Archive for the ‘Sts. Simon and Jude’ Category

Uniquely Different — October 28 — Sts. Simon and Jude

November 3, 2010

[Jesus] called his disciples to himself,
and from them he chose Twelve,
whom he also named Apostles:
Simon, whom he named Peter…
Simon who was called a Zealot,
and Judas the son of James,
and Judas Iscariot, who became a traitor.

In the early days of their ministry, whenever Jesus called out for ‘Simon’ or ‘Judas,’ more than one head may have turned. Among Jesus’ apostles there were two Simon’s and two Judas’. There was Simon Peter and Simon the Zealot, and Judas (or Jude) the son of James and Judas Iscariot the betrayer. Though these pairs shared the same names and the same calling to be apostles, they were different in important ways.

Simon Peter was called to be the Rock, the leader of the apostles and of the nascent Church. Simon the Zealot may have shared his zeal, but he was not meant to have the same role as Peter. Each saint’s apostleship was unique to him.

Sometimes Christians who eagerly desire to be saints themselves strive to impersonate their favorite holy heroes. We do well to learn from the lived examples of the saints, for St. Paul did say, “Be imitators of me, as I imitate Christ,” but there can truly be only one St. Paul, one St. Francis, or one St. Therese of Lisieux. Every saint in history has been unique, and every future saint will be, too.

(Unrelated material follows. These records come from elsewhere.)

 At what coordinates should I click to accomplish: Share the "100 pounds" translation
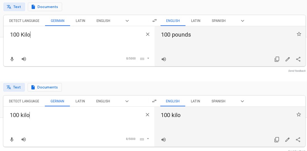tap(298, 59)
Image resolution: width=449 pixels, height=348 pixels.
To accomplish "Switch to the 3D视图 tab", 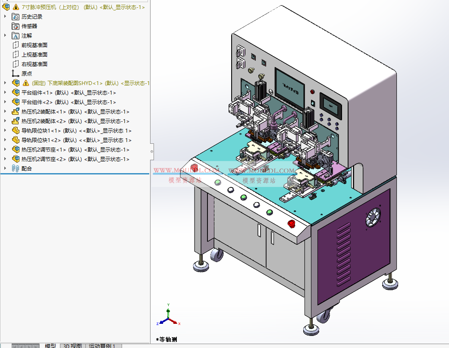I will pyautogui.click(x=72, y=346).
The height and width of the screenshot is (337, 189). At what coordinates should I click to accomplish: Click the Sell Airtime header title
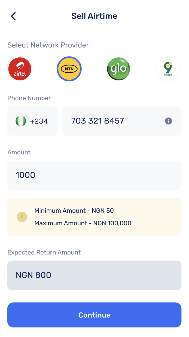pyautogui.click(x=94, y=16)
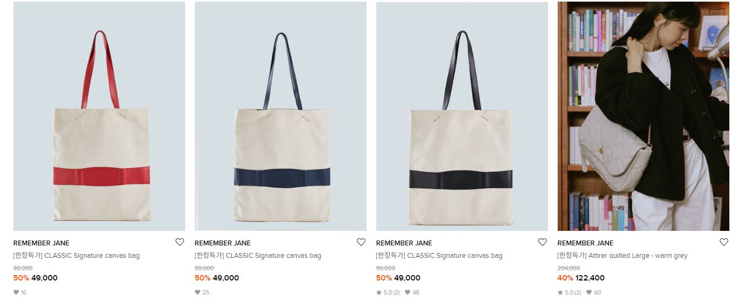Open the red-strap canvas bag product image
Viewport: 738px width, 308px height.
[x=99, y=117]
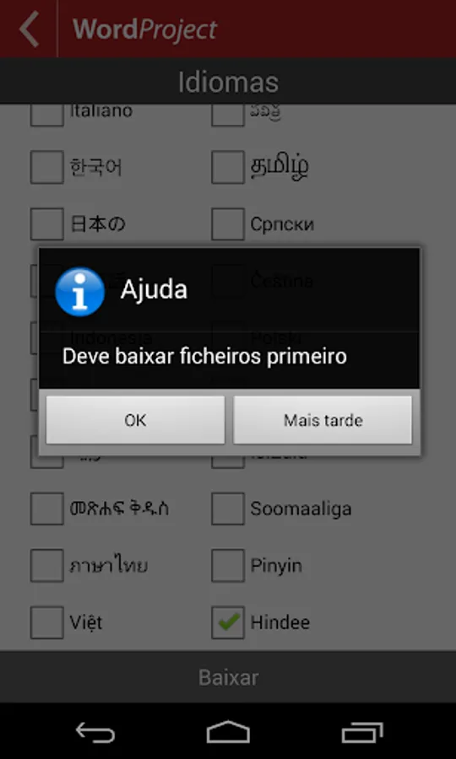Tick the Japanese 日本の checkbox
Viewport: 456px width, 759px height.
pyautogui.click(x=47, y=224)
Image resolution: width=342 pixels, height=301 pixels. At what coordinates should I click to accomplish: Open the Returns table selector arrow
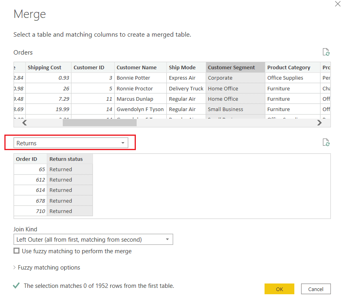click(x=123, y=143)
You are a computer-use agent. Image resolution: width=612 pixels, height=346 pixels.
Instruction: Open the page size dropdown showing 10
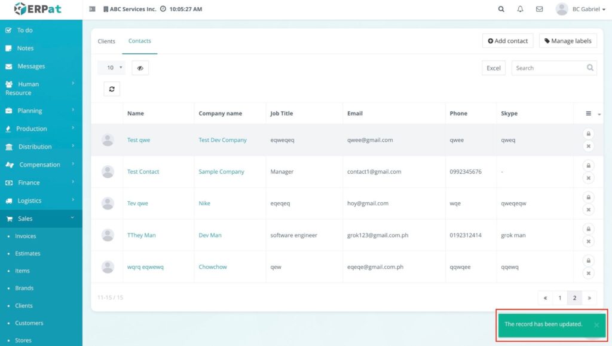click(111, 68)
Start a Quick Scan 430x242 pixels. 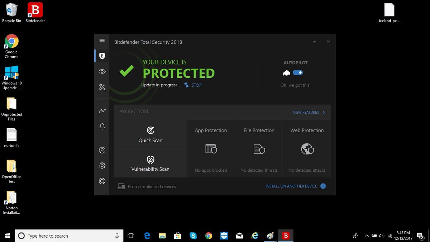click(150, 134)
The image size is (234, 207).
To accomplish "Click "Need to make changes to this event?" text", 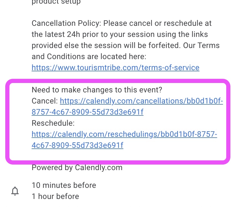I will click(97, 90).
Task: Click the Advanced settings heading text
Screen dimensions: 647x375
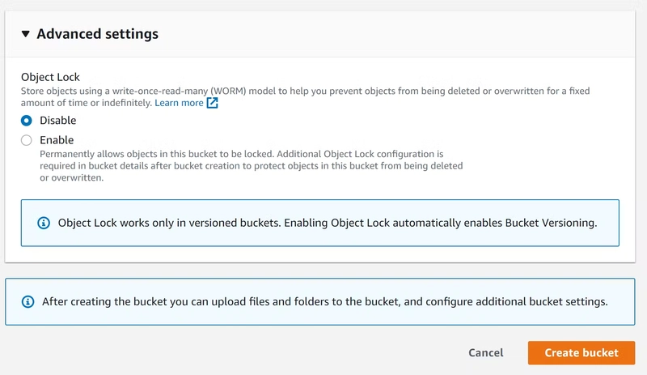Action: point(97,34)
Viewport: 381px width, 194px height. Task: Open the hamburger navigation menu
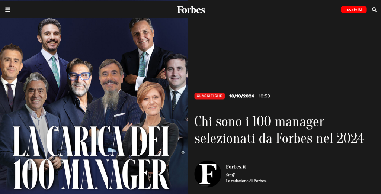click(8, 10)
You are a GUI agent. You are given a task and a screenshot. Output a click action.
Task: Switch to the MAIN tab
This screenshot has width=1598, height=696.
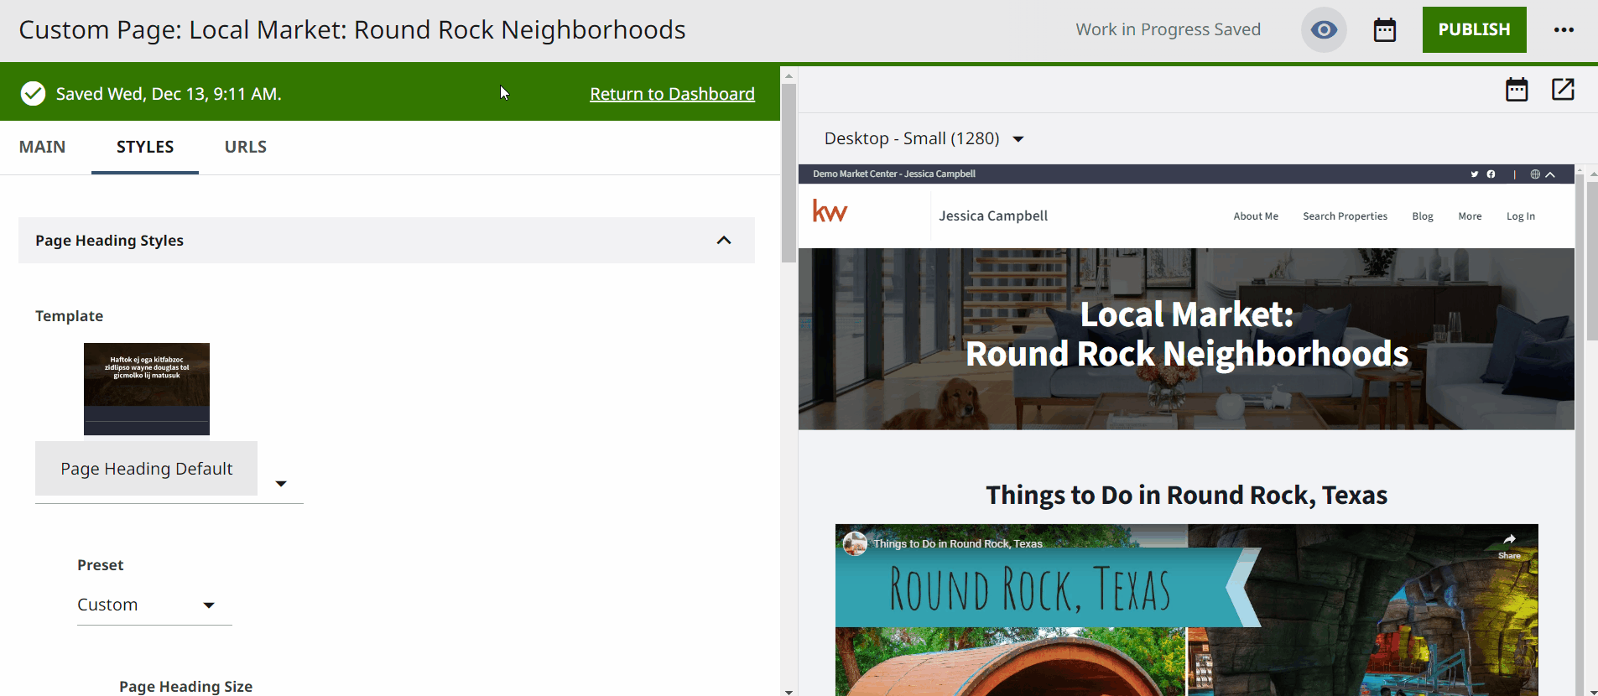(x=42, y=147)
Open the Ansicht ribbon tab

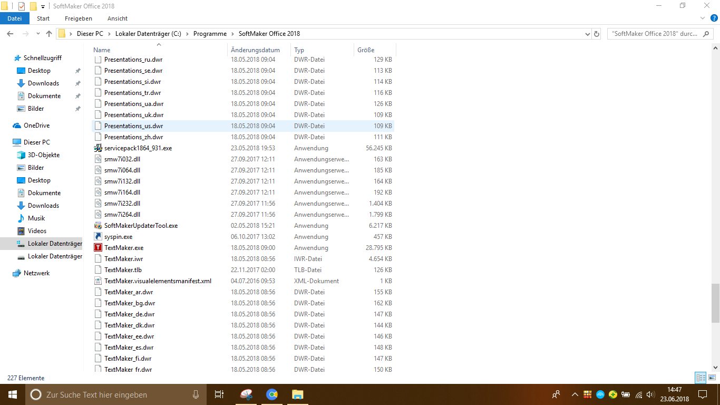coord(118,18)
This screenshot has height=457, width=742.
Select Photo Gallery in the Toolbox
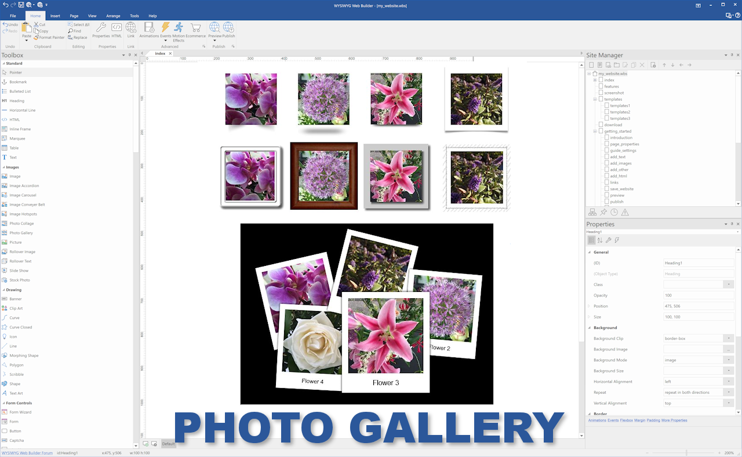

The two Judas’ teach us a lesson, too. Even after years of preaching the Gospel, I can imagine some people felt an initial uncertainty towards Judas the son of James. Intellectually, Christians would know that this apostle could not possibly be Judas the betrayer (because he one took his own life,) yet they might feel wary about this “Judas” in their midst.

Sometimes our feelings toward other people are influenced by who they remind us of. For instance, if you meet someone whose face resembles a person who has hurt you in the past, you may be involuntarily uncomfortable around them. In psychology, this shift of emotions from one person or thing to another is called transference. This is the stuff that prejudice is made of, and the good apostle, Judas, caught some of its unjust, negative effect.

Though the apostles shared names and a common calling, they were unique individuals. The two Simons teach us that each is called to live out their own, unique, holy life. The two Judas’ teach us that we must always receive others in their own personal uniqueness.

October 28 – Sts. Simon and Jude

October 28, 2009

Cowardly Lion

Today we celebrate the Sts. Simon and Jude, apostles and martyrs for Christ. Simon was known as “the Zealot,” and Jude, or Judas the son of James, was nicknamed “Thaddeus,” which means “Courageous” in Greek. In the Gospel today the apostles are listed, with Simon and Jude coming towards the end, right before Judas Iscariot, the one who betrayed Jesus.

When Jesus sent out His disciples with the power and authority to heal the sick, cast out demons, and preach the Gospel, He sent them out two-by-two.  One could infer (though this is by no means certain) that this Gospel passage lists the apostles according to those old missionary pairings: Simon Peter with his brother, Andrew; James with his brother, John; and so on, ending with the Judas called “Courageous” and the other Judas who became a traitor.

So here we would have two Judas’, side-by-side, in discipleship and ministry. Yet, only one of them earned a nickname for being courageous. To grow in holiness requires our courage, a virtue that Judas Iscariot tragically lacked.

John’s Gospel tells us that this Judas held the money purse, and sometimes stole from it for himself. That’s because he lacked the courage to acknowledge his faults and to grow in the virtues.

Judas may have betrayed Jesus because he thought this would kick-start Jesus, the weak messiah, into real, revolutionary action. Judas did not have the courage to trust that the providence of God working through Jesus Christ was really the best way to bring about the Kingdom on earth.

And after he had sinned, Judas lacked the courage to seek forgiveness, choosing suicide instead, which is called “the coward’s death.” Simon Peter denied Jesus, but he had the courage to confess his sin and to seek reconciliation. That was Peter’s salvation.

If we are going to grow in holiness to sainthood, it’s going to require our courage; the courage to acknowledge our faults and grow virtue, the courage to trust in God’s will and providential plan for our lives, and, when we fall, the courage to confess our sins and to seek reconciliation with Christ.